Wednesday 15th of April 2020 01:06 PM

 Chloe Lloyd-Hughes

The CWLEP’s Productivity & Skills Business Group is focused on improving skills, employability and productivity.

It is supportive of WorldSkills UK which is a partnership between businesses, education and Governments that accelerates young people’s careers to give them the best start in work and life.

In this blog, 20-year-old Chloe Lloyd-Hughes from Nuneaton explains the difference the Coronavirus pandemic has made to her training in her bid to represent the UK in the ‘skills Olympics’ of WorldSkills in Shanghai in 2021.


The international WorldSkills competition is the pinnacle for apprentices and students throughout the globe since it attracts over 1,000 young people in 50 different skills.

I never imagined when I started my level one professional cookery qualification at North Warwickshire and South Leicestershire College that I would be among the final three, ready to represent the UK in Shanghai next year

With the support of my lecturer Jason Thacker at the Nuneaton campus, I completed level two and three and started entering competitions.

In 2018, I earned a Gold medal for culinary arts in the National Finals of the WorldSkills UK’s Competitions which were set-up to equip young people with the world-class skills needed to help UK businesses compete better globally, and my success fast-tracked me to the UK finals last year.

Again, it was an opportunity to impress the judges in three days of competition at the NEC in Birmingham when I created an appetiser, a main course which included lobster, and dessert.

I found it easier last year because I had the experience of the previous year and I knew the lay-out and the equipment which would be available so I felt that gave me an advantage.

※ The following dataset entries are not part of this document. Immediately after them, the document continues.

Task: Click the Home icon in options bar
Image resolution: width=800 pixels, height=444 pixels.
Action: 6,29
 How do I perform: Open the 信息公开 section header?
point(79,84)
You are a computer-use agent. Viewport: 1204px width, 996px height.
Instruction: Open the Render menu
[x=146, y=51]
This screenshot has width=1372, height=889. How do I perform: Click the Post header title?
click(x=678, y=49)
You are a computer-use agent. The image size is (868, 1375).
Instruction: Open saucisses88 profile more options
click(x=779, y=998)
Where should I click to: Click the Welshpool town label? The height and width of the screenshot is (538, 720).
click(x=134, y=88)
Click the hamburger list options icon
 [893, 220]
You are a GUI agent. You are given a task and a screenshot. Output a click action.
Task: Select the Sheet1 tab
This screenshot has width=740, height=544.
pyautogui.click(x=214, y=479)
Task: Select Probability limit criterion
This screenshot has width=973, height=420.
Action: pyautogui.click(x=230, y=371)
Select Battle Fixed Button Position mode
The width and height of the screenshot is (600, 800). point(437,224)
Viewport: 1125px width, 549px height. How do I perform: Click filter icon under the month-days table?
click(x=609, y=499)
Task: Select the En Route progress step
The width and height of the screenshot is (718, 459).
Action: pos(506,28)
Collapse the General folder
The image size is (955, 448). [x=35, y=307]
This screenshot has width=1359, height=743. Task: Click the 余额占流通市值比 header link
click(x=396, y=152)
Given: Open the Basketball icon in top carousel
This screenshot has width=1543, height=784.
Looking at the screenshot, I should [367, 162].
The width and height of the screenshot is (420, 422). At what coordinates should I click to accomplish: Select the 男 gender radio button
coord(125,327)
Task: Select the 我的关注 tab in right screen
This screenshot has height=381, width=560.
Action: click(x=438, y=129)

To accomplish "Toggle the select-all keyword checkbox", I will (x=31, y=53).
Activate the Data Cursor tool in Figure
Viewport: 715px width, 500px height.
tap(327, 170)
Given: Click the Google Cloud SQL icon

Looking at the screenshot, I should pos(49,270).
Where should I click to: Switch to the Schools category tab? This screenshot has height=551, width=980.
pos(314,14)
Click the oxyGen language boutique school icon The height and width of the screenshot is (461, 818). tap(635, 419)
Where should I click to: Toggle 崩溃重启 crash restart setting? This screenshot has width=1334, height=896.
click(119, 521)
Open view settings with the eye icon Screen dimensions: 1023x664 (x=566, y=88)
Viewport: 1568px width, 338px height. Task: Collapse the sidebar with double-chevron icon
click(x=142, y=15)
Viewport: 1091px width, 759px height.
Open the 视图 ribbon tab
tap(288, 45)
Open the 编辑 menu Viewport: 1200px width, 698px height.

The result was a place in the UK squad for Shanghai 2021 and now the squad has been whittled down to three as people have been eliminated at different stages

Since we can’t physically meet up at the moment, it has meant myself and my fellow chefs from London and Ireland, along with the training managers, meeting online via Zoom every Wednesday to learn about techniques and methods.

We’re learning different classical techniques for soups and starters and different cookery skills and I’m finding it all really interesting.

After leaving college, I started working at the Sunnyside Inn in Nuneaton full-time and I’m now team leader. I like the team I work with there and it is like a family unit and the customers are really, really nice.

Shanghai would be a proper test because we will be given a brief and have 15 hours over four days to create the dishes. We will be competing against students from all over the world including China, Russia and Spain so it will be really tough.

There are three of us left now in the squad and at each stage, you are judged on a different element of cookery, and it has been hard to see others leave because you do become friends.

We don’t know when the next round is because of the Coronavirus but we’re all still working really hard on becoming better chefs and learning new skills and that will stand me in good stead for the rest of my career.